THERE IS NO TIME LIMIT ON GRIEVING
Grieving is not a set process. It is not going through the stages of grief and then after that the grieving is over. I have personally gone through the stages of grief multiple times. Also you may feel okay for a little while and then suddenly you feel the absence of them. You are not limited to how long you can grieve, it is okay to grieve as long as you need. Do not let anyone tell you differently, everyone will grieve differently.
IT DOESN'T GET EASIER
Hear me out, I'm not saying you will never be happy again. I am saying that the void that is caused by the loss of a loved one is always there. There are many times throughout each year since my grandpa died that I wished he was there for. Every time something huge happens my first instinct is still wanting to tell my papa. Every huge event he is not there for is still hard and has not gotten easier. Holidays are still not the same as they used to be. In the back of my mind I still dread them, because I still think my papa should be here celebrating with us. However, it does become bearable. There will be a new normal to your life without even realizing it at first. You aren't going to be sad forever, you will miss them forever, but you will be able to live your life as normally as you can again.

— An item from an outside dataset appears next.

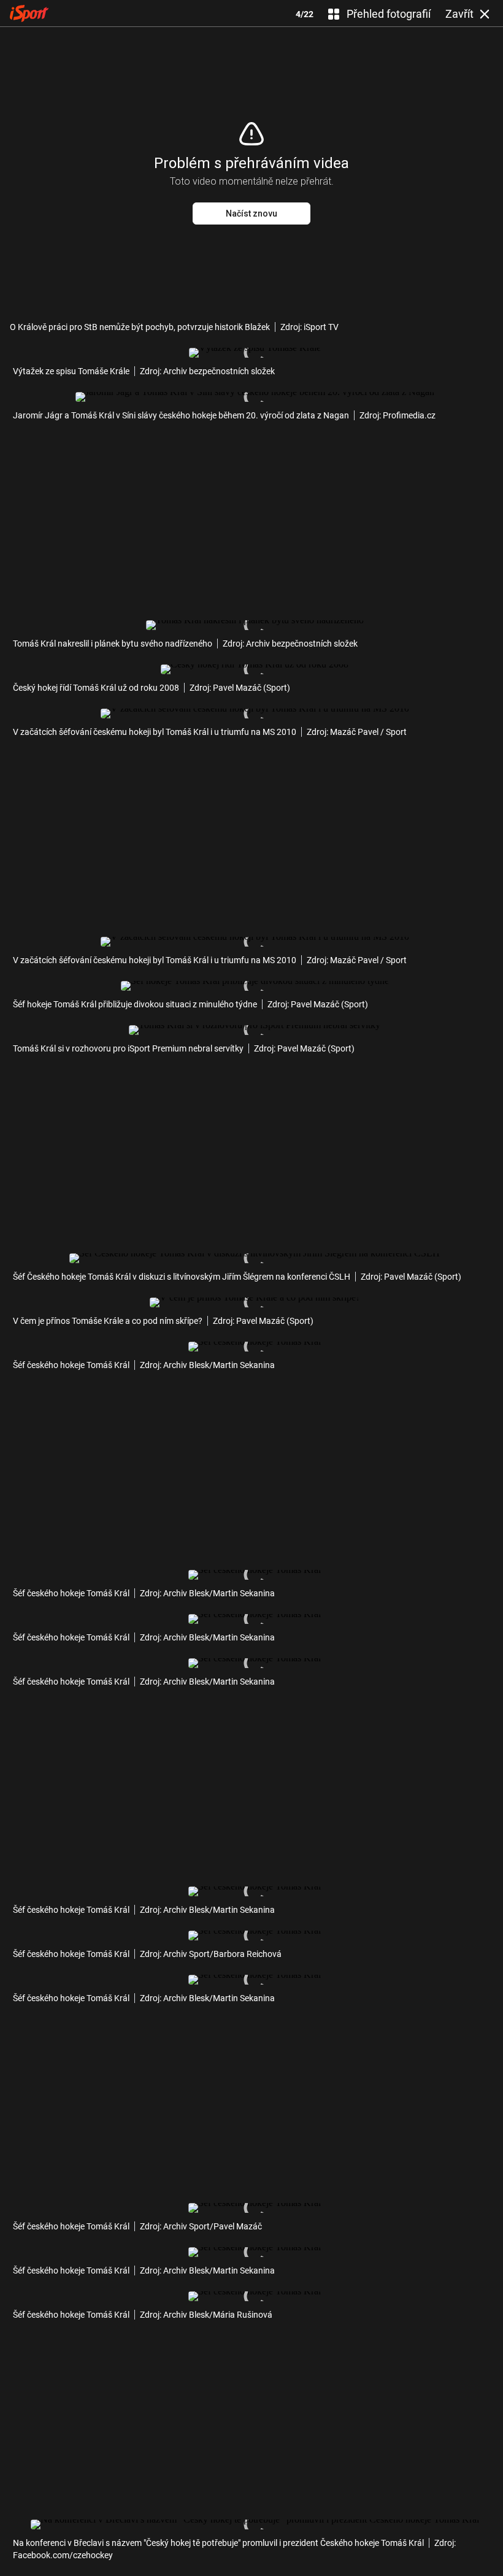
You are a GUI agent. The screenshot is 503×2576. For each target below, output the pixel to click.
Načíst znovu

DON'T TAKE ANYTHING FOR GRANTED
This is the lesson I feel is the most important. When I say don't take anything for granted, I mean do not take anything for granted. Not the little phone calls you have with your grandparents, not when you're sitting with your grandpa and he is watching a news channel you have no interest in, not when your grandparents comes to all of your events; and tell you that they thought you were the best out there (they mean it by the way), not when your grandparents make you a home cooked meal, not even watching football after Thanksgiving, not when your grandpa stays up talking to you for hours, and never take for granted how much they love you. These things may seem little now but believe me it's the little things you remember when you are missing them. Everyone takes things and people for granted without even realizing it. I urge you to try your hardest not to take these things for granted. Take advantage of these things instead. Don't leave anything unsaid or to a what if. Take time to call the people you love and hear their voice, thank them for everything they have done for you. One day you may not have that luxury to do so. So call the people you love while you can and as often as you can.
TO MY PAPA
It does not feel like three years without you, I feel like it was just yesterday when I received my last hug from you. I wish I had cherished it more at the time, I just assumed I would see you in maybe a month or less like always. I never once thought I would see the day that we would have to live without you. You were my hero, in my eyes you seemed invincible. You were also my best friend, I could tell you anything. You always knew what to say, you reminded me I was more than a problem, a grade, and whatever I was worried about at that time. You taught me to see the best in everyone. You taught me generosity and what it was like to have Christ-like love. I miss you everyday still to this day. I hope I make you proud. I will always love you Papa.